Martin Luther King Jr. preaches that Jesus, in this Lenten story, gives us a new norm of greatness. Jesus models what it is like to be a servant minister, keeping a heart full of grace and a soul generated by love.6  Servant leaders differ from the smartest, the greatest, or those needing to control or looking for admiration from others. Servant leaders build up others, not polish the system or the leader’s self-importance.7//

Some may have seen the recent documentary, A Case for Love, inspired by the teachings of Bishop Michael Curry. His question to us is, “Can unselfish love serve as the healing force needed to mend our fractured society?” Bishop Curry writes about this love ministered by Angels in his book, Love is the Way8. Curry describes God’s love in his journey from childhood to becoming the presiding bishop. Like Jesus, and dare say all of us, he struggles and suffers but is always ministered by angels whose nourishment is God’s love. There is Josie Robbins, who stops by his father’s church to drop off a neighbor’s children before she goes to her own Baptist church. (12-13). When Bishop Curry’s mother has a stroke and his father, an Episcopal priest, is overwhelmed, Josie steps in and becomes Michael’s surrogate mother. Cousin Bill takes a teaching job in Buffalo to help care for Bishop Curry and his sister. (31) A local dentist and his wife care for the children during the week whenever Bishop Curry’s maternal grandmother from Yonkers cannot come. (32) Erna Clark, the Sunday School superintendent, picks up the children from school every day and later helps Bishop Curry decide on colleges. (32) Curry’s seminary encourages him to preach in the style of his grandfathers, instead of telling him that emotional preaching is a sign of inferior intelligence. (107-108). Others teach Curry how to receive anger without giving it back. (181). Perhaps this explains why our presiding bishop knows so much about God’s love being the way. 

Bishop Curry teaches us a Jewish proverb, “Before every person, there marches an angel proclaiming, ‘behold the image of God.’” (95-96).///

Can you now remember the angels who dropped or marched into your life at difficult times?
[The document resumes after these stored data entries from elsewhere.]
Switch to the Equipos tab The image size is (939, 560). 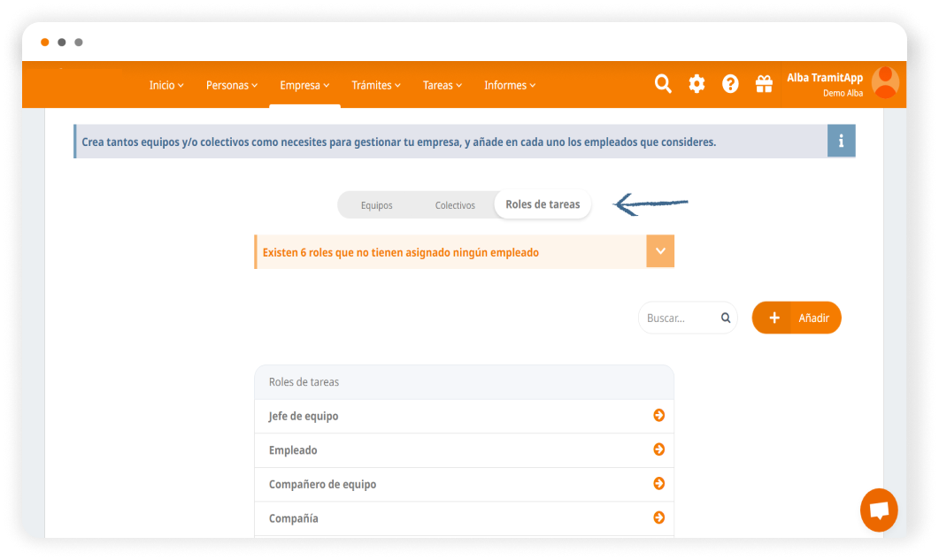[376, 205]
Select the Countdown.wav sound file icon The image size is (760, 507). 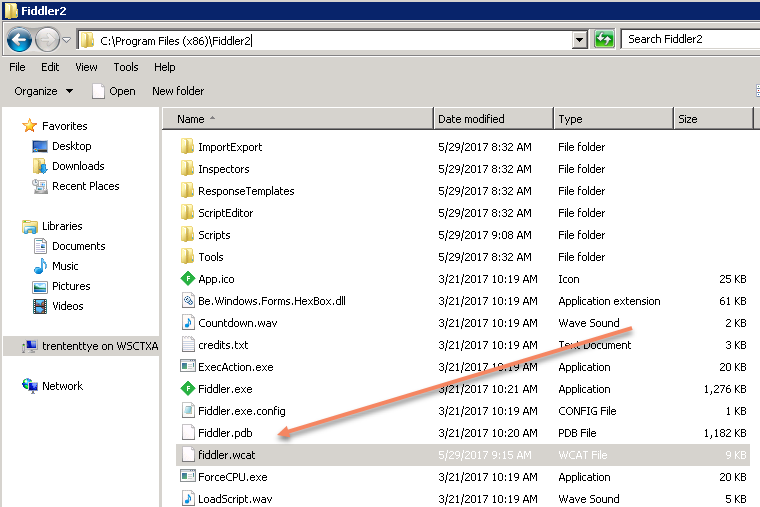pos(187,323)
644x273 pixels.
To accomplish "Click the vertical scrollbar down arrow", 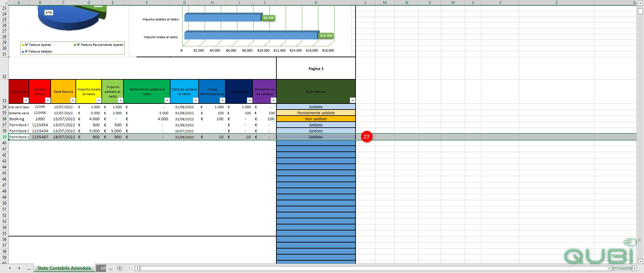I will pyautogui.click(x=640, y=261).
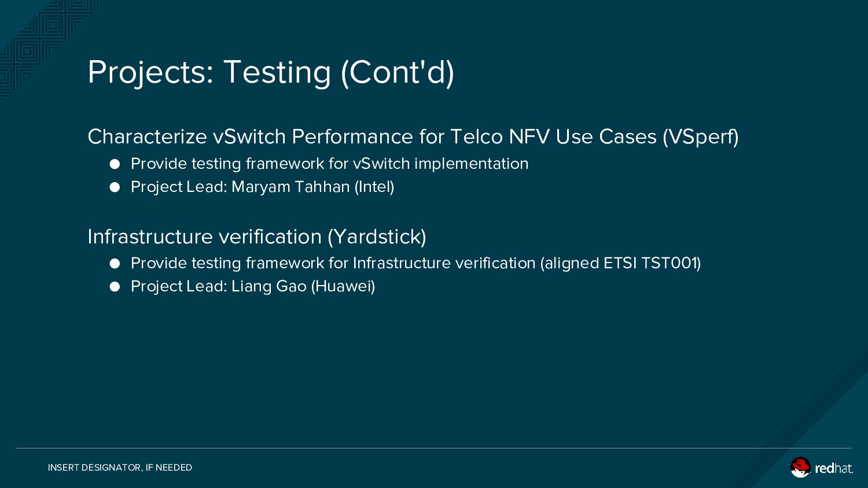Image resolution: width=868 pixels, height=488 pixels.
Task: Click the word '(VSperf)' in heading
Action: coord(701,137)
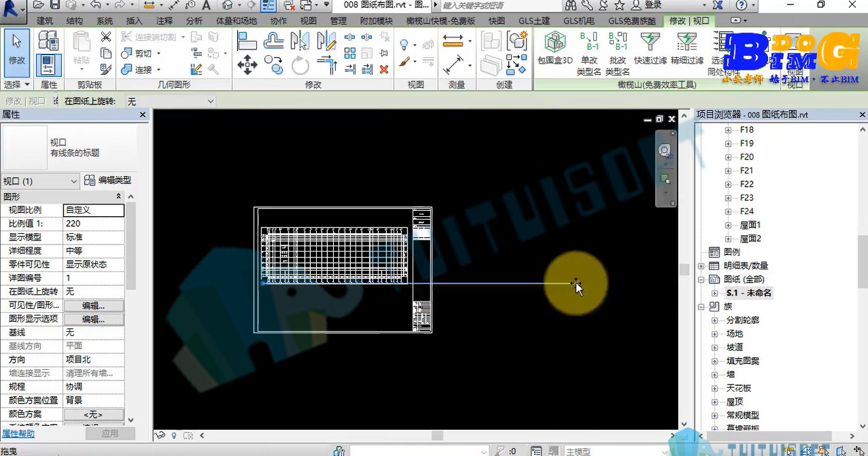Select the Rotate tool icon
Screen dimensions: 868x456
point(300,64)
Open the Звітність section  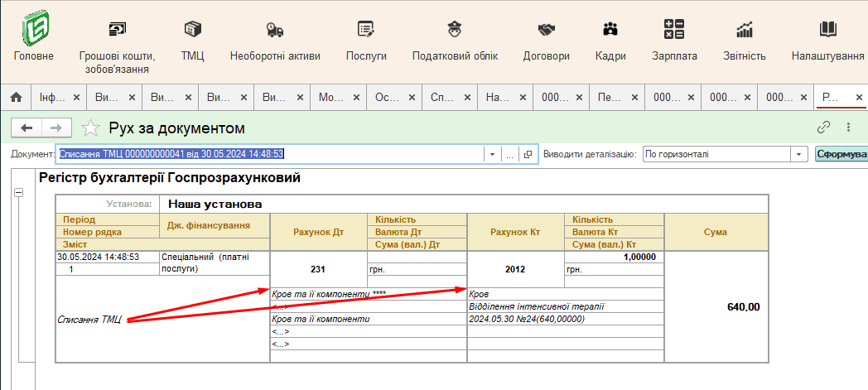click(x=744, y=30)
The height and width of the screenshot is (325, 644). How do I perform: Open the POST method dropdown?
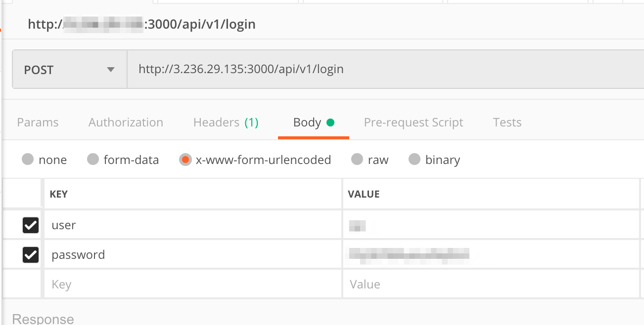tap(70, 70)
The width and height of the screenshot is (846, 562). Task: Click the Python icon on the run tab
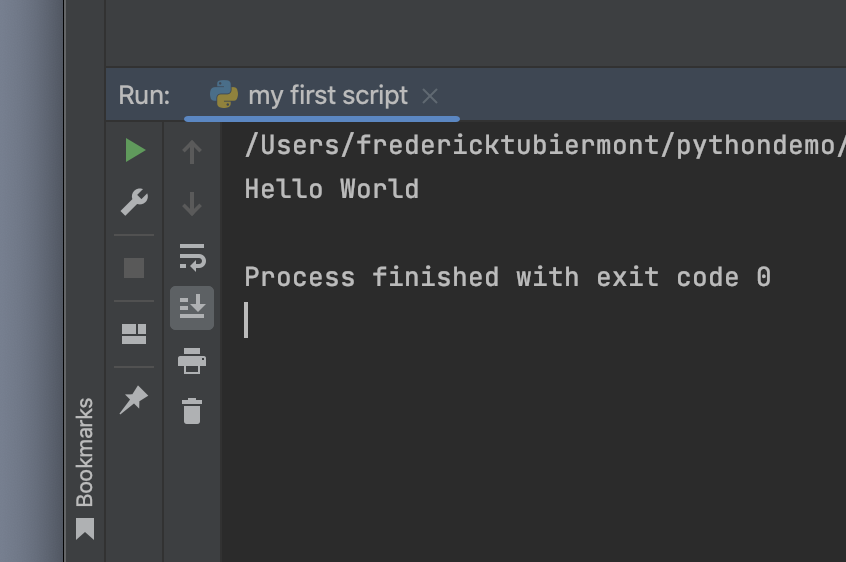(x=224, y=96)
Give thanks for them this Lent./ If these angels are still alive, call or write./

Always remember how Curry becomes an Episcopalian. His father comes from a long line of Baptist ministers. His mother becomes a devout Episcopalian while at the University of Chicago. When the couple becomes engaged in the 1940s, she takes his father to an Episcopal church outside racially segregated Dayton, Ohio. When Curry’s black parents are offered the common communion cup along with the whites at the Eucharist, his father knows this is where angels live. (34). Imagine the difference in our lives if his parents had gone to an Episcopal church where the cup was segregated!/

At his mother’s funeral when he is 14, Michael Curry is surrounded by all these angels who wipe the tears from his eyes and remind him of St. Paul’s words, “Love never dies.” 9 Love builds,/ hate destroys. (89) “Let no man pull you so low as to hate him.” 10

Bishop Curry writes about that day. “Community is love…… And so, at fourteen years old, I did not conclude that the world is a broken, bitter, and ruthless place. I am not abandoned—I am loved.” (43).

  “The way of Love will show us the right thing to do every time.” (27).

We will be ministered by Angels as Love leads the way.

1 Eugene Peterson in The Message Study Bible, Mark 1: 12-13.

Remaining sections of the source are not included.